> [Trecho selecionado]
══════════════════════════════

Ele avalia que toda argumentação usada para justificar a entrada do banco de fomento nesse negócio não tem nexo. "Num primeiro momento, todas as sinergias que esses dois grupos podem ter para reduzir custos eles o farão", afirmou. "Pode ser que no futuro, quando eles começarem um processo de expansão, ocorra a geração de empregos. Mas num primeiro momento não." O economista ressaltou também que os únicos ganhadores com essa fusão são os dois grupos.

Para o consumidor, dependendo da maneira como o Cade se comportar na avaliação da concorrência, será indiferente. "Já para os fornecedores, a vida que é difícil e vai ficar mais difícil." Procurado pelo Estado, o Grupo Pão de Açúcar não se manifestou. A seguir os principais trechos da entrevista.

Como o senhor. vê a possível fusão do Carrefour com o Pão de Açúcar? Quem ganha e quem perde?

Vejo esse negócio como uma atividade normal de fusões que está ocorrendo no mundo inteiro. Na verdade não se trata especificamente de uma fusão tradicional, tem vantagem de relacionamento acionário entre os grupos, mas no fundo os dois grupos estão se juntando. Isso está ocorrendo no mundo inteiro. Se o BNDES não tivesse entrado, essa seria uma operação absolutamente normal. Quem ganha com essa fusão é, sem dúvida alguma, os dois grupos, exclusivamente. Eles vão ter sinergias, conseguir reduzir custos fixos, certamente vão ganhar mais escala.

E o consumidor não ganha?

Dependendo da maneira como o Cade se comportar, para o consumidor será indiferente. Isso porque no varejo não são as organizações que competem, mas as lojas. Se você tiver uma loja do Grupo Pão de Açúcar isoladamente, ela estará competindo com todas as organizações de pequeno, médio e grande porte que existirem em volta dela. Vai concorrer com a padaria, com a quitanda, com a feira livre, por exemplo.

Qual é o efeito para a indústria?

A vida que já é difícil e vai ficar mais difícil. Ela já sua gotas de suor grossas, talvez ela vá suar algumas gotinhas de sangue. A indústria é a parte que terá mais dificuldades. É lógico que isso tem certos limites. Quando o Pão de Açúcar comprou as Casas Bahia, todo mundo dizia que tinha acabado. Agora a indústria não vai vender mais, vai ter de dar de graça a mercadoria. Não é bem assim. A pressão dos dois lados tem um certo limite. Essas empresas varejistas podem pressionar a indústria e a indústria cede até o ponto que vai ter prejuízo. Se ela vai ter prejuízo, ela não vai ceder mais. Certamente o que aumenta é a pressão negocial. Mas na hora de fazer o negócio, ele vai ser feito de tal maneira que tem de sobrar algum lucro para os dois lados.

══════════════════════════════

> [Extrato de dados]

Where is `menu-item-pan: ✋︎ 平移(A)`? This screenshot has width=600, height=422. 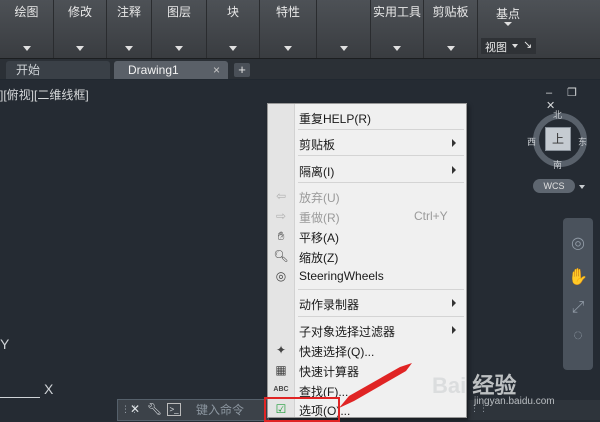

══════════════════════════════

> [Seu objetivo] Pode copiar, sem alterar nada, a parte do trecho sobre a fusão do Carrefour com o Pão de Açúcar que começa nas palavras "Qual é o efeito" e termina em "os dois lados."? Os dados são um material à parte e não têm ligação com o trecho.

> [Resposta esperada]
Qual é o efeito para a indústria?

A vida que já é difícil e vai ficar mais difícil. Ela já sua gotas de suor grossas, talvez ela vá suar algumas gotinhas de sangue. A indústria é a parte que terá mais dificuldades. É lógico que isso tem certos limites. Quando o Pão de Açúcar comprou as Casas Bahia, todo mundo dizia que tinha acabado. Agora a indústria não vai vender mais, vai ter de dar de graça a mercadoria. Não é bem assim. A pressão dos dois lados tem um certo limite. Essas empresas varejistas podem pressionar a indústria e a indústria cede até o ponto que vai ter prejuízo. Se ela vai ter prejuízo, ela não vai ceder mais. Certamente o que aumenta é a pressão negocial. Mas na hora de fazer o negócio, ele vai ser feito de tal maneira que tem de sobrar algum lucro para os dois lados.